I swear that the thunderous music on the floor beneath us disappears. I know he wants to say something; I can see it in his eyes. Part of me knows I should tell him right now that I need to get back to my friends before he has the chance to say whatever it is. But then there’s a bigger part of me that’s rooted here, waiting for his words desperately.

“Isla,” he rasps, his dark hair hanging on his forehead in the sexiest way.

“Yeah?” I barely croak out the four-letter word as we both subtly take a step toward the wall until my back is up against it with him hovering over me.

“I really want to kiss you right now.” He speaks deeply, his voice still tender and sweet. “Please?”

In the supply closet, he was tender, but that was because he had to be, given the circumstances. Right now, he’s being so soft and so nice, and I can’t decide if it’s an act to get into my pants or if he really does want to kiss me.

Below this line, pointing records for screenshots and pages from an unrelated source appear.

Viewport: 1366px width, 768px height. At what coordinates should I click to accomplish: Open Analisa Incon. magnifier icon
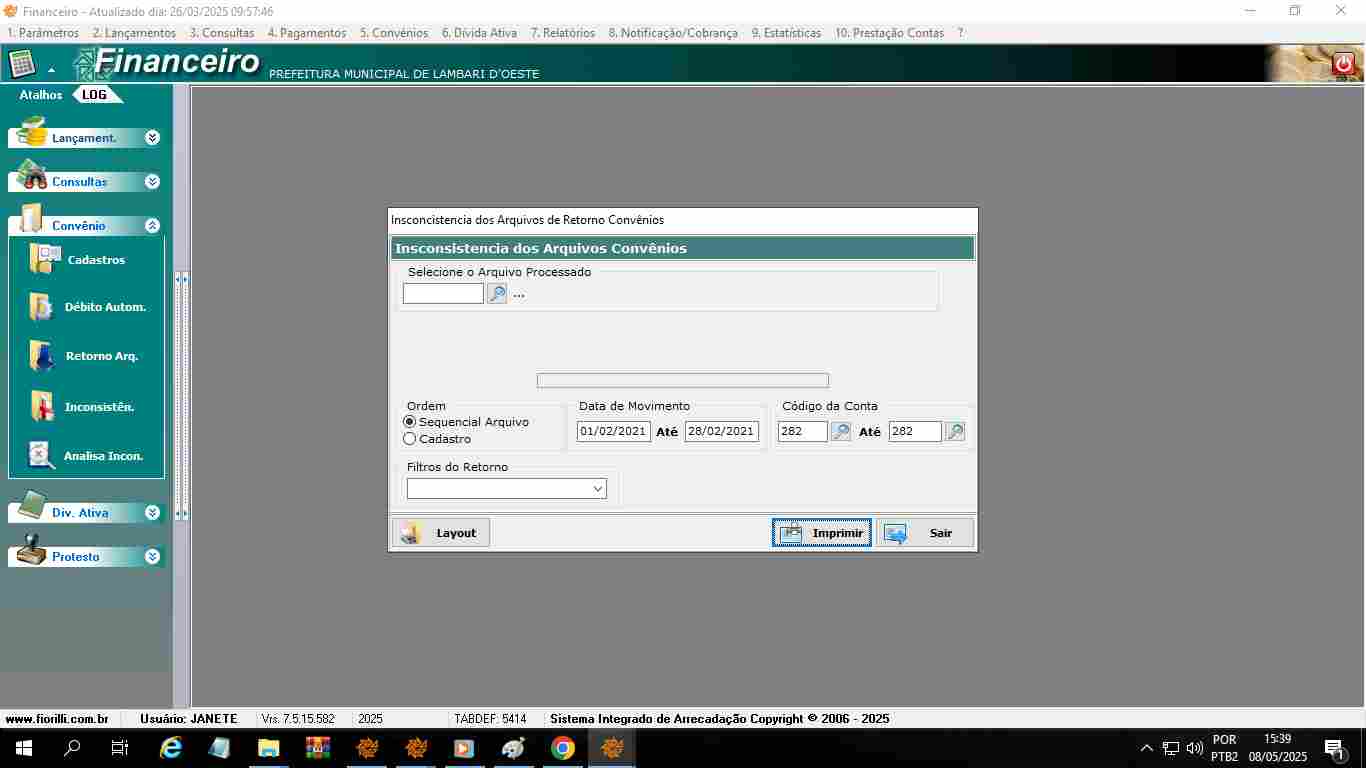(42, 455)
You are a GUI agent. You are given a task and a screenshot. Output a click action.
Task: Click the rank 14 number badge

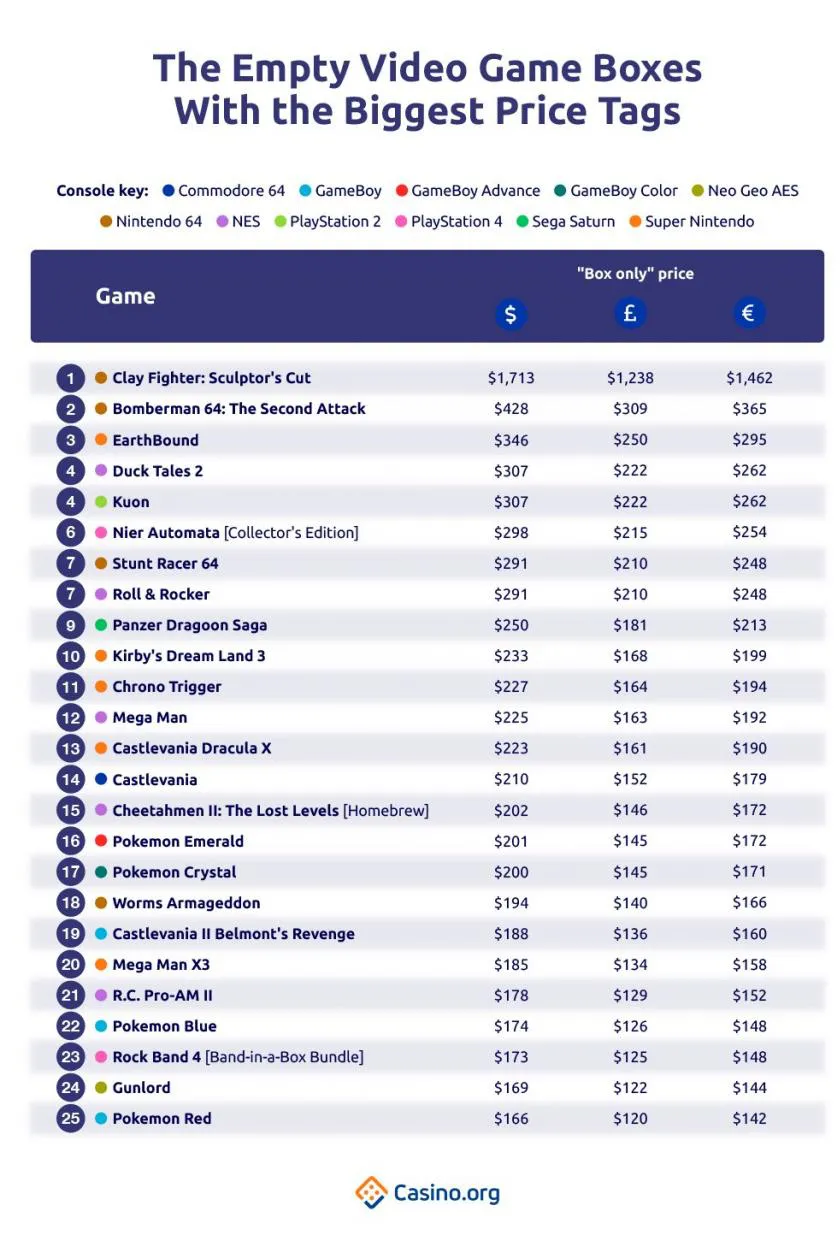point(70,779)
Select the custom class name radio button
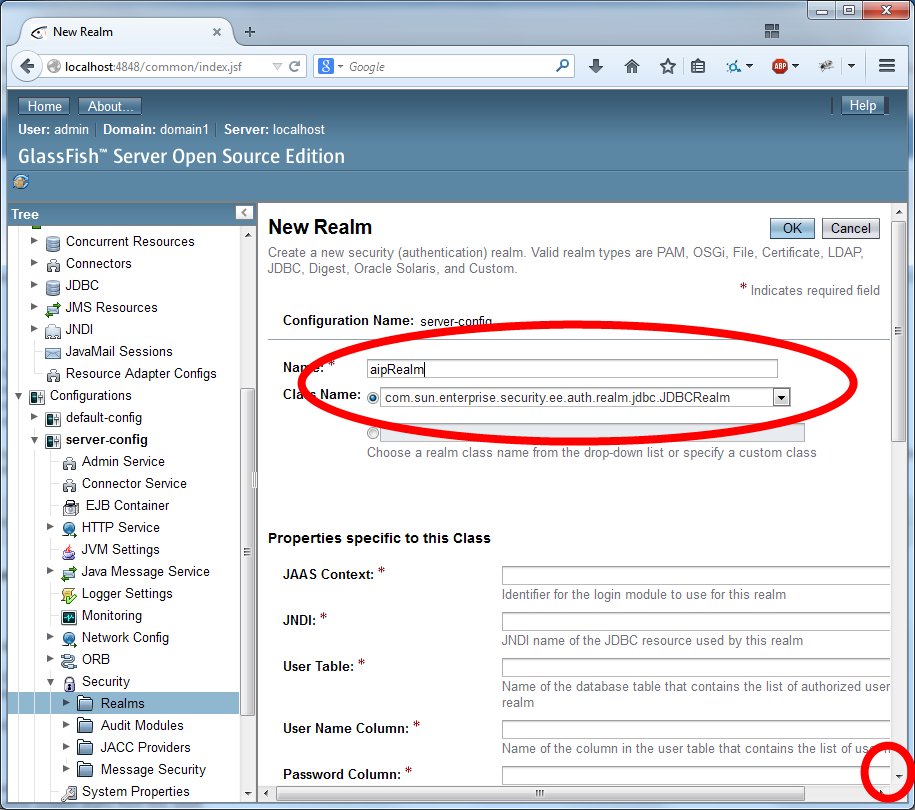 [x=373, y=433]
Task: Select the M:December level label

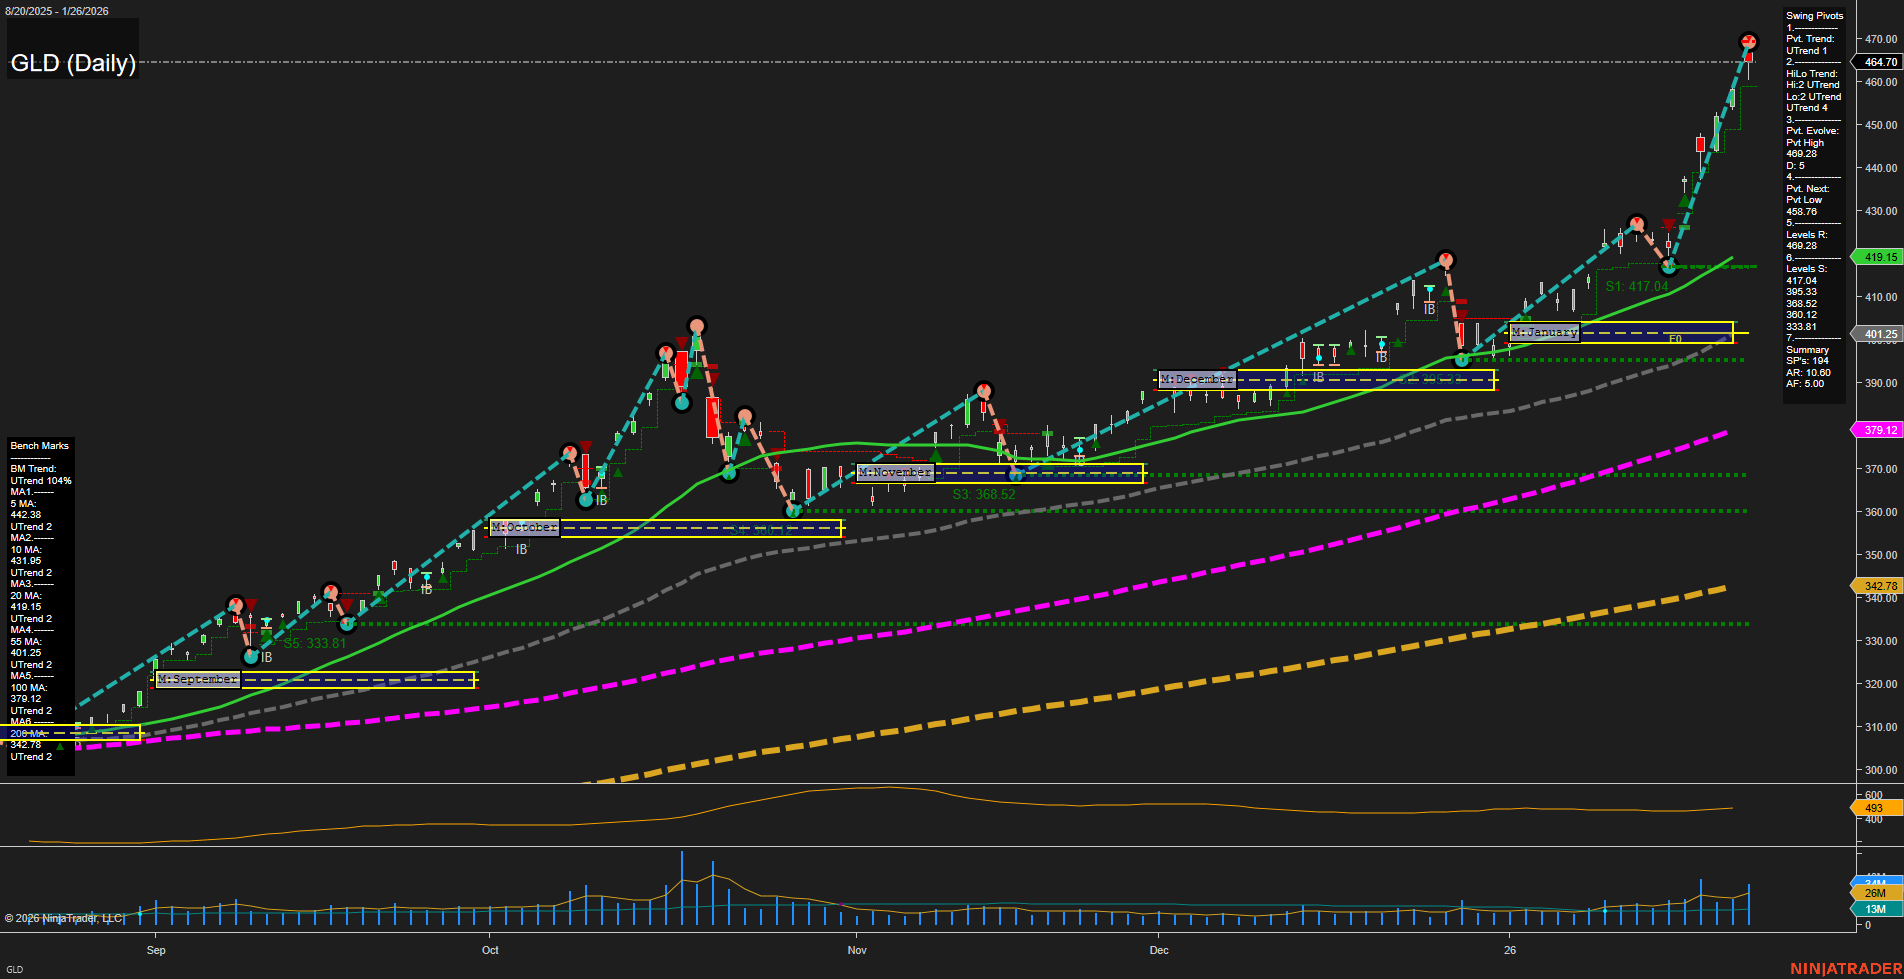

No matter what his reasons … I want to kiss him too. So, I open my mouth to say yes, and I almost get the word out when loud voices stop me.

“Dude, we were wondering where the fuck you were!” a guy on the hockey team—Jameson West—hollers out, with a few others tagging along behind him up the stairs.

When he sees me, his grin only grows, but I’m too dumbfounded to move. Caught like a deer in headlights, unsure of what to even do.

“We’ll leave you two alone.” He laughs before turning back toward the stairs. “Guess Hunt is following through with that toast we made. He’s fixing to get laid!”

As soon as they are out of sight, my eyes fly to Hendrix’s, and my nostrils flare in anger. I’m so stupid. I know what kind of guy he is, so I shouldn’t even be surprised.

“A toast, huh?” I growl, narrowing my eyes.

“Isla—”

I shove him back, not allowing him to say another word before I take off for the staircase. He grabs my wrist, but I quickly tug it away from him.

“Isla, would you just fucking listen for a second?” he barks. “Just listen to me, damn it!”